Se alguém diz “heróis matam”, não posso contestá-lo. E se o fizesse, diria apenas que heróis também matam, a julgar pela História, inclusive da esquerda e das lutas anticoloniais.  Heróis morrem pela liberdade, ora lutando pelos irmãos de cor, como Martin Luther King, ora pela paz, como Mahatma Ghandi. Herói apenas salvam vidas, como a professora Helley Abreu, na escola incendiada em Janaúba.  Às vezes, heróis não matam nem morrem. Simplesmente dedicam-se a ajudar os outros. Conheci Noel Nutels no aeroporto de Belém, e ele me contou como cuidava dos índios, sobretudo de seu pulmão. Fiquei impressionado com ele até hoje. Isso tem mais de meio século.

Não conheci Nise da Silveira pessoalmente. Mas quando vi o que fez pelos doentes mentais, livrando-os do choque elétrico e despertando sua visão estética, compreendi que sua vida também teve um grande propósito.  Quanto à tortura, sou bastante tranquilo ao condená-la. Hoje, o Brasil subscreve acordos internacionais que a varrem de nossas práticas cotidianas. Não significa que cessaram: apenas são ilegais.  Ao defender a tortura em nome de grandes ideais, a direita cai na mesmo equívoco da esquerda. Adota o lema: os fins justificam os meios.  Na minha cabeça, essas coisas são claras. Como tenho a possibilidade de me expressar por artigos e uma longa existência por trás de cada opinião, estou à vontade percorrendo o Brasil, ouvindo as pessoas.

Não me importam se racionais, sensatas, delirantes ou alucinadas: gosto de ouvi-las. O alívio de voltar a elas se deve à sua leveza e complexidade. Uma leveza que não atrai torcidas contra ou a favor, como um candidato. E uma complexidade que não nos seria possível antever, se Shakespeare fosse um escritor com viseiras ideológicas.
Não acho que valha a pena agora uma discussão sobre 1964 ou sobre a Guerra do Paraguai. O agora é muito delicado.  Esta semana tentei usar a França para formular uma hipótese. Lá, depois de um período de barricadas de esquerda, sobrevém um governo de ordem.
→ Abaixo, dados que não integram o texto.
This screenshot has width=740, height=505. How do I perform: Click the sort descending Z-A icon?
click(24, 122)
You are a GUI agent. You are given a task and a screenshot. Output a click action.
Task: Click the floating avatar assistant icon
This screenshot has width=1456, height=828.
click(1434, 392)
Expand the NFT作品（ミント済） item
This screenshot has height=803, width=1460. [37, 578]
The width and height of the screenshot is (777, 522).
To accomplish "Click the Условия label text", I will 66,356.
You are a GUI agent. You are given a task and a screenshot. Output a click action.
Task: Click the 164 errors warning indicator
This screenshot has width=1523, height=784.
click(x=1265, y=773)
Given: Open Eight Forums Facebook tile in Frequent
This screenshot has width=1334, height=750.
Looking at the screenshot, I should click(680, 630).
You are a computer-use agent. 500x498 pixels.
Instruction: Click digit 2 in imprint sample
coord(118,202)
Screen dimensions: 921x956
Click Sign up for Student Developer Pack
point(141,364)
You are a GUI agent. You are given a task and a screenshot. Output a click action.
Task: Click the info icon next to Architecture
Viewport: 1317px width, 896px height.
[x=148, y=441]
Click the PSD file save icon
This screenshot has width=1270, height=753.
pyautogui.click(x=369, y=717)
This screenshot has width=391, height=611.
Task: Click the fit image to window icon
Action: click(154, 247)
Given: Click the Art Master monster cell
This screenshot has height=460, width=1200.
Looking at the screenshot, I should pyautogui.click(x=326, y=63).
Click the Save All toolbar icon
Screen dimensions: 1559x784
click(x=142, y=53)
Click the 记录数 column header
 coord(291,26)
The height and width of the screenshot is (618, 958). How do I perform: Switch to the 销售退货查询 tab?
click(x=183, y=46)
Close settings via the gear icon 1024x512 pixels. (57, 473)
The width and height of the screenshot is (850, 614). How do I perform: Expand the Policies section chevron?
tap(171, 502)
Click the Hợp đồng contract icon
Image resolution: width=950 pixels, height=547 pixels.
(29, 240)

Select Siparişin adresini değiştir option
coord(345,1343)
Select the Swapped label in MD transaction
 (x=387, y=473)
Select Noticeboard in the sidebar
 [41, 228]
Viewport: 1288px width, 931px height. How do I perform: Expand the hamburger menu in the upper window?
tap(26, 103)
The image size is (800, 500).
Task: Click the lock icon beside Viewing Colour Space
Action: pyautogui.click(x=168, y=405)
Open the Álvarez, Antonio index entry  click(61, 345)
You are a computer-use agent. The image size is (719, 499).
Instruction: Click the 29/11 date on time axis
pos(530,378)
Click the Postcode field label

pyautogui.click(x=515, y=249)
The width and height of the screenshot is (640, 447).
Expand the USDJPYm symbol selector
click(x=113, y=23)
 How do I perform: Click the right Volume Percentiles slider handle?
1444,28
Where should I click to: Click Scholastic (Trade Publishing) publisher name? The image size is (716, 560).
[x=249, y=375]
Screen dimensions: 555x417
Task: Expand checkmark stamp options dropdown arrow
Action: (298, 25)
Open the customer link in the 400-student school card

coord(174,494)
De Gaulle venceu as eleições depois do Maio de 68. A tendência no Brasil foi a do fortalecimento de uma visão que deseja ordem e seriedade na condução do governo.
Minha dúvida ainda se apoia nessa referência à França. De Gaulle representava um tipo de autoridade. Le Pen e sua filha Marine, da extrema direita, apenas chegaram ao segundo turno das eleições. A ascensão de seu movimento não foi suficiente para ganhar o governo.

Sei como é precário comparar um país com outro. Mas o que posso fazer, senão usar também algumas memórias? Ninguém sabe do futuro. É possivel usar como exemplo a vitória de Trump. Mas ele tinha uma condição especial: milionário, apoiado por uma rede de TV, integrado, com um pouco de desconforto, num grande partido. O que restou dessa passagem mais longa pelo Rio, respirando o clima eleitoral, candidatos, equipes, planos, sai um pouco apreensivo.  O clima de radicalização está levando as pessoas a lerem apenas notícias com as quais concordam. Cerca da metade das intervenções na rede negava a facada em Bolsonaro. Se continuarmos assim, abrigados em tribos, acreditando apenas no que queremos acreditar, será cada vez mais difícil a vida de quem não habita os extremos.

Para os intelectuais, é um perigo de morte. Se você acha que sabe tudo, que tem a correta visão do mundo, não precisa ler os outros, confrontar argumentos, corrigir erros, a tendência é a fossilizacão. E nem para os fósseis a vida está fácil no Brasil, Luzia que o diga.